Collected data entries:
○ ○ ○ ○
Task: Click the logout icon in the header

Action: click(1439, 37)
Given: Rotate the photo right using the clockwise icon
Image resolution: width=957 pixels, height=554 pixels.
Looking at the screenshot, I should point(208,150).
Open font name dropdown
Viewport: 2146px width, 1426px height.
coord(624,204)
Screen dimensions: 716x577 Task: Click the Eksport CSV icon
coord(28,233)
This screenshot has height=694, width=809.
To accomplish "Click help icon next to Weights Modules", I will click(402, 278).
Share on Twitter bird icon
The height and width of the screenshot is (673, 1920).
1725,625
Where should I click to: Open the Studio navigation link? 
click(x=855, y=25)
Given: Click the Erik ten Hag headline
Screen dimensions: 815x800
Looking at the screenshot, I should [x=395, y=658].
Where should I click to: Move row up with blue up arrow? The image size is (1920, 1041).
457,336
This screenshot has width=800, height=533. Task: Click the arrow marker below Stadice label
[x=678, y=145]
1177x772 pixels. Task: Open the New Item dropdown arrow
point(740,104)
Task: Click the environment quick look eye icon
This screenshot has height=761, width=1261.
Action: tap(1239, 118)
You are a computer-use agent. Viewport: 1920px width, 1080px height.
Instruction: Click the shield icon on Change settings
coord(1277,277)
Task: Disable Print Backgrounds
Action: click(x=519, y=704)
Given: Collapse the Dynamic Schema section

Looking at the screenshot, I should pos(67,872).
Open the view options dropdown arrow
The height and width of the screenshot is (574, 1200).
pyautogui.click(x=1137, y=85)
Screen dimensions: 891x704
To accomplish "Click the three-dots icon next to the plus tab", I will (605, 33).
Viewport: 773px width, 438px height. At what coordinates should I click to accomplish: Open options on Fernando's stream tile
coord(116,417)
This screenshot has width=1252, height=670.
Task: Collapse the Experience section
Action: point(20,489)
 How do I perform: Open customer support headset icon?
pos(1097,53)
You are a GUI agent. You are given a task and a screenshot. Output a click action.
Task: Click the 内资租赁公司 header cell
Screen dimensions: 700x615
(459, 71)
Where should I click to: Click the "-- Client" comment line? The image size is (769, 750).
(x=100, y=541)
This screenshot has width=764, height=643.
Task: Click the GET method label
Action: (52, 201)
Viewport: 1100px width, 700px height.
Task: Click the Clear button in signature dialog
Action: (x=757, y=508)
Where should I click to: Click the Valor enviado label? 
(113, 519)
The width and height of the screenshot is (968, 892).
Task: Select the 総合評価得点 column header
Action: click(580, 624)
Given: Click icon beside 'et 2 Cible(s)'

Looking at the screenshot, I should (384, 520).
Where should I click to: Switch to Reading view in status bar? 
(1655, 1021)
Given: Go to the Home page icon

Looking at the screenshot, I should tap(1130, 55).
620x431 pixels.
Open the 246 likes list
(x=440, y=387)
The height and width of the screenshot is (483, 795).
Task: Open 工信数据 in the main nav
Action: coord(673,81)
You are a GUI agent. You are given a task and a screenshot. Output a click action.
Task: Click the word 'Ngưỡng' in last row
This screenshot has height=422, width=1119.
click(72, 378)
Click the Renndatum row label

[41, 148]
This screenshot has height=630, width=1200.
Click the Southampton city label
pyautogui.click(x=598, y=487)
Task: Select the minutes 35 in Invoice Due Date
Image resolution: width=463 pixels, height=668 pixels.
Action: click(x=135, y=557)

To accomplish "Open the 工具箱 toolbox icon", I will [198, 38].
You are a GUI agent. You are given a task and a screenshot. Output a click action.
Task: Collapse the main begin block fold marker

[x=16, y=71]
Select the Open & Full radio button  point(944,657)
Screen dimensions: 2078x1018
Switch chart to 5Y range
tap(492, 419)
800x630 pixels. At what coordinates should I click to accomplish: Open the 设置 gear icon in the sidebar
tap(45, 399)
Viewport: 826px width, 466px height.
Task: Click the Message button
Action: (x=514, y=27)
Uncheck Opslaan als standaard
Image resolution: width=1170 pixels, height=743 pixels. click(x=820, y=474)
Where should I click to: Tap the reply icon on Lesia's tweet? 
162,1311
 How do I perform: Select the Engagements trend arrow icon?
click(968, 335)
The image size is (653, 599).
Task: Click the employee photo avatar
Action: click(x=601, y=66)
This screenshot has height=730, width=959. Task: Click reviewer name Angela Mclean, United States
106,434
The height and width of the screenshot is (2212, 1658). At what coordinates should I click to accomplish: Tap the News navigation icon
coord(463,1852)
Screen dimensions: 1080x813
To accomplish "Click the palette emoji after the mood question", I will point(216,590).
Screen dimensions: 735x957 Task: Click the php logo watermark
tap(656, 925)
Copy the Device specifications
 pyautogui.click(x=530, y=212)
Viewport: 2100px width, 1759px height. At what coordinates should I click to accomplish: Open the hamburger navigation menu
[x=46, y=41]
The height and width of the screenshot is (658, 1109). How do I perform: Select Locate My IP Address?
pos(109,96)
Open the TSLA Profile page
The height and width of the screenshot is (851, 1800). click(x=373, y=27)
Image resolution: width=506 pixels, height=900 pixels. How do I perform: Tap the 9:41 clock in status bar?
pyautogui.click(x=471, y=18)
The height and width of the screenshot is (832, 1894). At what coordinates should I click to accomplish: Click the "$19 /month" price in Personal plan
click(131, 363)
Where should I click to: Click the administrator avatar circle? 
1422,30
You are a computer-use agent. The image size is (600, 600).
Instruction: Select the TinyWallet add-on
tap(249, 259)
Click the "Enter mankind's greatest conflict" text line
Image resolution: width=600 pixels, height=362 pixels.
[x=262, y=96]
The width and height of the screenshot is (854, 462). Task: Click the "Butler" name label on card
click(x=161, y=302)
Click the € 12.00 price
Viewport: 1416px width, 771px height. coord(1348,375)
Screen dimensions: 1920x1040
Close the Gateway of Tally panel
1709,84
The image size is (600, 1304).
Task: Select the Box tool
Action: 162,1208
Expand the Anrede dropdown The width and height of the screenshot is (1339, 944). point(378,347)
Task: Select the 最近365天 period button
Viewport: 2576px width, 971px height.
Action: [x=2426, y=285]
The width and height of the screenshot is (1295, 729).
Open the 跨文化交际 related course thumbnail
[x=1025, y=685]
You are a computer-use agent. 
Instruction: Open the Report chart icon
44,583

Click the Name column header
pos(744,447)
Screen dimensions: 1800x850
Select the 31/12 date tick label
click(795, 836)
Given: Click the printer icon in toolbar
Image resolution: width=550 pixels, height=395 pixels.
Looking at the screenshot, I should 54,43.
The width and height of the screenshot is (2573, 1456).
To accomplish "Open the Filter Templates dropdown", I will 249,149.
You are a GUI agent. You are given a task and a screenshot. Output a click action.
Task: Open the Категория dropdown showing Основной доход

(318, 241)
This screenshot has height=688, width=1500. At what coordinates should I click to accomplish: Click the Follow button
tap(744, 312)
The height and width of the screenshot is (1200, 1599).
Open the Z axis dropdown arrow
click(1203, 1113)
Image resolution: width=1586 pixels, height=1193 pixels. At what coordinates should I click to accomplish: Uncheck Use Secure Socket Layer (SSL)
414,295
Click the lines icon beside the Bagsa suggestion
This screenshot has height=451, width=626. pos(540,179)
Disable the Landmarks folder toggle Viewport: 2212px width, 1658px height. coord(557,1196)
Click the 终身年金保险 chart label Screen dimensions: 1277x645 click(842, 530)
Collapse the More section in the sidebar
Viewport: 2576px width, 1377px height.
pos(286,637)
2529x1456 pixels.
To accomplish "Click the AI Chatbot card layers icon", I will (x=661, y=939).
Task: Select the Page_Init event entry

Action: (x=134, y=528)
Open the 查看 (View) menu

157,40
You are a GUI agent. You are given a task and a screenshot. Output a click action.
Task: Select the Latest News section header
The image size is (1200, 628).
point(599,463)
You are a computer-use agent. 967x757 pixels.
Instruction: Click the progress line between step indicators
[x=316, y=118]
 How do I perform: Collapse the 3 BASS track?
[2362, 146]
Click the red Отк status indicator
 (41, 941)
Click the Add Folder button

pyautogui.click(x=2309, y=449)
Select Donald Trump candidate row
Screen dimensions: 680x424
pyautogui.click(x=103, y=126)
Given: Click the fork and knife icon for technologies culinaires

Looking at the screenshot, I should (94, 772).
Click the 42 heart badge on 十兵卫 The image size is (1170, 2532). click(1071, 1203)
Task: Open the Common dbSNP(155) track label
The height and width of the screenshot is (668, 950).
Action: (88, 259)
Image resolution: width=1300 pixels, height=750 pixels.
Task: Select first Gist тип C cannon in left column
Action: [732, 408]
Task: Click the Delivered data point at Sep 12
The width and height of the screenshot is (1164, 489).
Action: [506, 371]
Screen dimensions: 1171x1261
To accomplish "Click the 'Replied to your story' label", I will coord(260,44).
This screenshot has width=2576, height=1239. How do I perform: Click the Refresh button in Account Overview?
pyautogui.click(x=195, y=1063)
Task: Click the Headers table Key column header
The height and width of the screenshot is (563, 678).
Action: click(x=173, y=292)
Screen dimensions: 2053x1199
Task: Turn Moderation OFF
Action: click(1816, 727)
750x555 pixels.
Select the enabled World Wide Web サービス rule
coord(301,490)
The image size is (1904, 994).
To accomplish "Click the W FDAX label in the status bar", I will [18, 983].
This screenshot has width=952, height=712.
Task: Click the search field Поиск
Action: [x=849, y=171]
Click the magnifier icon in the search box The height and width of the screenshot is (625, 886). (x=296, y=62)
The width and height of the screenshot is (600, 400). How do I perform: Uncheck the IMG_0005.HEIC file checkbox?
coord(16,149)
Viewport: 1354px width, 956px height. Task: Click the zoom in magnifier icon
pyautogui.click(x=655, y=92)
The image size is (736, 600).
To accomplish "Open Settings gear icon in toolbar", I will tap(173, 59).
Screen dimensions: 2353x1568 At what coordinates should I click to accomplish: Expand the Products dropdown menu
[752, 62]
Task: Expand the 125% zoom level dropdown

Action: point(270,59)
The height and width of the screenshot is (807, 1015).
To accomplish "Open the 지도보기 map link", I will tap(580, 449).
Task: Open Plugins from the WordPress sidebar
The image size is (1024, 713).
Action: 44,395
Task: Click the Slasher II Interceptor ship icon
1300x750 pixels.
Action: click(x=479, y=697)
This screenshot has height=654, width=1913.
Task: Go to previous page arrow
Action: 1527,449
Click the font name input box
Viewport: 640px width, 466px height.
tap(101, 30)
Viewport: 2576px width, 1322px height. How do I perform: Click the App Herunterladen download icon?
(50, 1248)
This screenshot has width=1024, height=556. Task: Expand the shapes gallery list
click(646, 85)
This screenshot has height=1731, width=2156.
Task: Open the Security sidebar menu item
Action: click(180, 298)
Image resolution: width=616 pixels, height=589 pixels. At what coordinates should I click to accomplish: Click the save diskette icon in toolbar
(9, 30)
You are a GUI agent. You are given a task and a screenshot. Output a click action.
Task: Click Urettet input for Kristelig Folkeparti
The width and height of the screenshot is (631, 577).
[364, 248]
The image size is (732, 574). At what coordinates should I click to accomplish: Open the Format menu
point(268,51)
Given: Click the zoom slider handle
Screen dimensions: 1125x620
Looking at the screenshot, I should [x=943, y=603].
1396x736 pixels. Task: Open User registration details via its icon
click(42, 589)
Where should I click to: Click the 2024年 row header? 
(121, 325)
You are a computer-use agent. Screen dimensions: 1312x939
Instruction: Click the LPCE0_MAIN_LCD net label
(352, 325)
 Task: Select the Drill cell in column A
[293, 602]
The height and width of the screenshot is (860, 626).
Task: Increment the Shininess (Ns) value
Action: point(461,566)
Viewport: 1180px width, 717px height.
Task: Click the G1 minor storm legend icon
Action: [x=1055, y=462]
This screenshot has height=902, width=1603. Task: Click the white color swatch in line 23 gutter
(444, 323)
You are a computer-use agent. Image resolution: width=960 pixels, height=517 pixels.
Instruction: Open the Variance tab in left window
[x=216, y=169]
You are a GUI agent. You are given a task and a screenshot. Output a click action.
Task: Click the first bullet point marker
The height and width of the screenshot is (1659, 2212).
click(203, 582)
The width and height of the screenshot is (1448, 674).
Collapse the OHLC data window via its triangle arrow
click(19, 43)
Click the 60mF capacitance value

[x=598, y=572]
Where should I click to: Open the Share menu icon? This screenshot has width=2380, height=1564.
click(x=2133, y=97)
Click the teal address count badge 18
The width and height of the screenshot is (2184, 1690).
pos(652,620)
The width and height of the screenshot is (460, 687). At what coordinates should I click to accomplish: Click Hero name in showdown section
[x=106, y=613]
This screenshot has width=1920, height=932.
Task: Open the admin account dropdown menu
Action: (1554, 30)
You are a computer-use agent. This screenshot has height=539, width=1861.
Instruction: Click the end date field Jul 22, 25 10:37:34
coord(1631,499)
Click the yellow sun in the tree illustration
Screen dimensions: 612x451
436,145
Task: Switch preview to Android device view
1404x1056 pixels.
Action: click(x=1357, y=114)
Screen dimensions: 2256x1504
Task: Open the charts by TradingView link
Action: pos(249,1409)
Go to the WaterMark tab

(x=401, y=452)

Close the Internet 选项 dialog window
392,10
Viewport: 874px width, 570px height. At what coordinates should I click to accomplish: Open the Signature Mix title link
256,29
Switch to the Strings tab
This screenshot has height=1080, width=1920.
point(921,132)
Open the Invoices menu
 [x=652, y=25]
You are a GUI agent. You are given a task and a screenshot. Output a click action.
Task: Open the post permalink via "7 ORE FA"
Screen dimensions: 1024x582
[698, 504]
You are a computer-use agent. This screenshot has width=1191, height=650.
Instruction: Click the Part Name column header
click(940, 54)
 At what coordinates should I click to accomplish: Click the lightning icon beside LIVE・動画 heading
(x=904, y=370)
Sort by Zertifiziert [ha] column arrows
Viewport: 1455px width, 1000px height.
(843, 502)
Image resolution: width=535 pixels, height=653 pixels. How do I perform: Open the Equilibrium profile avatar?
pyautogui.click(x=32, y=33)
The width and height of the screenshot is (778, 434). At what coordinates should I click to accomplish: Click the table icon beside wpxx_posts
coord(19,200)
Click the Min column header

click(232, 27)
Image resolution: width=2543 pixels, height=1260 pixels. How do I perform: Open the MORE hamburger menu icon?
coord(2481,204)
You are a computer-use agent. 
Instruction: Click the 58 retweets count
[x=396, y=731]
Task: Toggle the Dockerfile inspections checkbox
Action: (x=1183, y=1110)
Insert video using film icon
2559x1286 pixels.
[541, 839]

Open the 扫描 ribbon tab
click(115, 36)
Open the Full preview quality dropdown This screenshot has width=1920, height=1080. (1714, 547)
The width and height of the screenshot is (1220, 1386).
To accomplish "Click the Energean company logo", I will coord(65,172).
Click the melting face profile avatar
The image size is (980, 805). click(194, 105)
○ ○ ○ ○
> **What you need to do**
Copy the data from the line that contains "Where should I click to: Switch" through the line that contains "Action: coord(673,81)", and swap "Reading" for "Outline" while keeping the rest of the text unchanged.

> **Answer to the task**
Where should I click to: Switch to Outline view in status bar? 
(1655, 1021)
Given: Go to the Home page icon

Looking at the screenshot, I should tap(1130, 55).
620x431 pixels.
Open the 246 likes list
(x=440, y=387)
The height and width of the screenshot is (483, 795).
Task: Open 工信数据 in the main nav
Action: coord(673,81)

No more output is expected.